• Stored items:
__________
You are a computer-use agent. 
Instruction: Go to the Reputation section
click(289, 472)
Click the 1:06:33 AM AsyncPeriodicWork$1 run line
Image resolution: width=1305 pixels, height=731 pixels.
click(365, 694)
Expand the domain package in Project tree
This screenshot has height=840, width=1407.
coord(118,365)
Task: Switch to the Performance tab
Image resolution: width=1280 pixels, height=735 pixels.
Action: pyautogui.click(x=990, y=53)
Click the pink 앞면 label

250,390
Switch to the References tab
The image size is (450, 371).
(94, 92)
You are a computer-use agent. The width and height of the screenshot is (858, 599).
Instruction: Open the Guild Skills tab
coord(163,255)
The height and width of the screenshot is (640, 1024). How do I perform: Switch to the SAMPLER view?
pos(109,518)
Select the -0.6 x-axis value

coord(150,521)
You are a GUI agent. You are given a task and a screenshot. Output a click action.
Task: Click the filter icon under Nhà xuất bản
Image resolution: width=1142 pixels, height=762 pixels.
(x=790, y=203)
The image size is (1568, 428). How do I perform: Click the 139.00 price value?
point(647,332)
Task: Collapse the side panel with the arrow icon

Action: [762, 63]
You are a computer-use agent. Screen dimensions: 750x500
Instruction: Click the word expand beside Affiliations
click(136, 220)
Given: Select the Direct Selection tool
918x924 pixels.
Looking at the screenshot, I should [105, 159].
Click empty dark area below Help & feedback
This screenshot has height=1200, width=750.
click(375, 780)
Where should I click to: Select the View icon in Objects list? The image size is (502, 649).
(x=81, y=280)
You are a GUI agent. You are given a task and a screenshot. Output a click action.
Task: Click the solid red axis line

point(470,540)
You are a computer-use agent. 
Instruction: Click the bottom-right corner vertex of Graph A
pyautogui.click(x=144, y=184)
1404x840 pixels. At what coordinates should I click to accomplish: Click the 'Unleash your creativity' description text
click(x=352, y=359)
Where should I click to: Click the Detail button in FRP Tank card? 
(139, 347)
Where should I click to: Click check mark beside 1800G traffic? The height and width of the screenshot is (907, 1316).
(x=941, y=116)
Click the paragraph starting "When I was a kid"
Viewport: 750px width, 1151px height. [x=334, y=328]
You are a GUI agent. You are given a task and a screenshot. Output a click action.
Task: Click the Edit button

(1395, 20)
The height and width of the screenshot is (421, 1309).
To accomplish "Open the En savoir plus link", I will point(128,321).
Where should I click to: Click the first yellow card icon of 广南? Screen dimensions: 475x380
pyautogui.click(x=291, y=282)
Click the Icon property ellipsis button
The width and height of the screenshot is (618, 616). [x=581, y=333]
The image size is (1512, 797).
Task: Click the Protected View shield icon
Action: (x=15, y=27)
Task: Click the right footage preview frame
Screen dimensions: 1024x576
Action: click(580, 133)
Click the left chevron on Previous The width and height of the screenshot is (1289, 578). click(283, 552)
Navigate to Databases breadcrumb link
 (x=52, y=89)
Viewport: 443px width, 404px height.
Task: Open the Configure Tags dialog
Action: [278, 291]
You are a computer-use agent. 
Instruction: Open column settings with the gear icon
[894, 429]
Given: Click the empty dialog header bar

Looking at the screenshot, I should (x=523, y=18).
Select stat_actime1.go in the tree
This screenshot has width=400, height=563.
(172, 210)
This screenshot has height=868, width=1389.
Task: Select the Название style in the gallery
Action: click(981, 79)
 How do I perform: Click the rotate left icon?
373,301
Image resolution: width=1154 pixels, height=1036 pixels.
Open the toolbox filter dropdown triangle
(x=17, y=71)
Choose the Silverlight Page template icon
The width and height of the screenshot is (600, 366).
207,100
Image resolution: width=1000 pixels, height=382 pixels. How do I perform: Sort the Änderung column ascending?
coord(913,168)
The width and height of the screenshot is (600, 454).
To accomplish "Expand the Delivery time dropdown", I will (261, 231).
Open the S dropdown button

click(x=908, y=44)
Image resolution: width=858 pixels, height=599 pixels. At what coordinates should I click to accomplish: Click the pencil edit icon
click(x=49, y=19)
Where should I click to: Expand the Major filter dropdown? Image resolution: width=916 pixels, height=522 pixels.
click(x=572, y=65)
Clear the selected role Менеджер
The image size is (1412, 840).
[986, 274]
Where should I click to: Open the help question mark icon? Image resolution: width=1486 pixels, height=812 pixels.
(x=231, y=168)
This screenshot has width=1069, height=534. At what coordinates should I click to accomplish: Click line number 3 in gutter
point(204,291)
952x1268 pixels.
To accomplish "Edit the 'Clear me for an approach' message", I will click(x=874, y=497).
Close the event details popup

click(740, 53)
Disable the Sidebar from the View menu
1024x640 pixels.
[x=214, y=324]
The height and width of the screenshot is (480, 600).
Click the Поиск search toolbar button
__________
From the first line through the last, give the data above again exactly.

You are a computer-use agent. 
Instruction: Go to the Reputation section
click(289, 472)
Click the 1:06:33 AM AsyncPeriodicWork$1 run line
Image resolution: width=1305 pixels, height=731 pixels.
click(365, 694)
Expand the domain package in Project tree
This screenshot has height=840, width=1407.
coord(118,365)
Task: Switch to the Performance tab
Image resolution: width=1280 pixels, height=735 pixels.
Action: pyautogui.click(x=990, y=53)
Click the pink 앞면 label

250,390
Switch to the References tab
The image size is (450, 371).
(94, 92)
You are a computer-use agent. The width and height of the screenshot is (858, 599).
Instruction: Open the Guild Skills tab
coord(163,255)
The height and width of the screenshot is (640, 1024). How do I perform: Switch to the SAMPLER view?
pos(109,518)
Select the -0.6 x-axis value

coord(150,521)
You are a GUI agent. You are given a task and a screenshot. Output a click action.
Task: Click the filter icon under Nhà xuất bản
Image resolution: width=1142 pixels, height=762 pixels.
(x=790, y=203)
The image size is (1568, 428). How do I perform: Click the 139.00 price value?
point(647,332)
Task: Collapse the side panel with the arrow icon

Action: [762, 63]
You are a computer-use agent. Screen dimensions: 750x500
Instruction: Click the word expand beside Affiliations
click(136, 220)
Given: Select the Direct Selection tool
918x924 pixels.
Looking at the screenshot, I should [105, 159].
Click empty dark area below Help & feedback
This screenshot has height=1200, width=750.
click(375, 780)
Where should I click to: Select the View icon in Objects list? The image size is (502, 649).
(x=81, y=280)
You are a GUI agent. You are given a task and a screenshot. Output a click action.
Task: Click the solid red axis line

point(470,540)
You are a computer-use agent. 
Instruction: Click the bottom-right corner vertex of Graph A
pyautogui.click(x=144, y=184)
1404x840 pixels. At what coordinates should I click to accomplish: Click the 'Unleash your creativity' description text
click(x=352, y=359)
Where should I click to: Click the Detail button in FRP Tank card? 
(139, 347)
Where should I click to: Click check mark beside 1800G traffic? The height and width of the screenshot is (907, 1316).
(x=941, y=116)
Click the paragraph starting "When I was a kid"
Viewport: 750px width, 1151px height. [x=334, y=328]
You are a GUI agent. You are given a task and a screenshot. Output a click action.
Task: Click the Edit button

(1395, 20)
The height and width of the screenshot is (421, 1309).
To accomplish "Open the En savoir plus link", I will point(128,321).
Where should I click to: Click the first yellow card icon of 广南? Screen dimensions: 475x380
pyautogui.click(x=291, y=282)
Click the Icon property ellipsis button
The width and height of the screenshot is (618, 616). [x=581, y=333]
The image size is (1512, 797).
Task: Click the Protected View shield icon
Action: (x=15, y=27)
Task: Click the right footage preview frame
Screen dimensions: 1024x576
Action: click(580, 133)
Click the left chevron on Previous The width and height of the screenshot is (1289, 578). click(283, 552)
Navigate to Databases breadcrumb link
 (x=52, y=89)
Viewport: 443px width, 404px height.
Task: Open the Configure Tags dialog
Action: [278, 291]
You are a computer-use agent. 
Instruction: Open column settings with the gear icon
[894, 429]
Given: Click the empty dialog header bar

Looking at the screenshot, I should (x=523, y=18).
Select stat_actime1.go in the tree
This screenshot has width=400, height=563.
(172, 210)
This screenshot has height=868, width=1389.
Task: Select the Название style in the gallery
Action: click(981, 79)
 How do I perform: Click the rotate left icon?
373,301
Image resolution: width=1154 pixels, height=1036 pixels.
Open the toolbox filter dropdown triangle
(x=17, y=71)
Choose the Silverlight Page template icon
The width and height of the screenshot is (600, 366).
207,100
Image resolution: width=1000 pixels, height=382 pixels. How do I perform: Sort the Änderung column ascending?
coord(913,168)
The width and height of the screenshot is (600, 454).
To accomplish "Expand the Delivery time dropdown", I will (261, 231).
Open the S dropdown button

click(x=908, y=44)
Image resolution: width=858 pixels, height=599 pixels. At what coordinates should I click to accomplish: Click the pencil edit icon
click(x=49, y=19)
Where should I click to: Expand the Major filter dropdown? Image resolution: width=916 pixels, height=522 pixels.
click(x=572, y=65)
Clear the selected role Менеджер
The image size is (1412, 840).
[986, 274]
Where should I click to: Open the help question mark icon? Image resolution: width=1486 pixels, height=812 pixels.
(x=231, y=168)
This screenshot has width=1069, height=534. At what coordinates should I click to accomplish: Click line number 3 in gutter
point(204,291)
952x1268 pixels.
To accomplish "Edit the 'Clear me for an approach' message", I will click(x=874, y=497).
Close the event details popup

click(740, 53)
Disable the Sidebar from the View menu
1024x640 pixels.
[x=214, y=324]
The height and width of the screenshot is (480, 600).
Click the Поиск search toolbar button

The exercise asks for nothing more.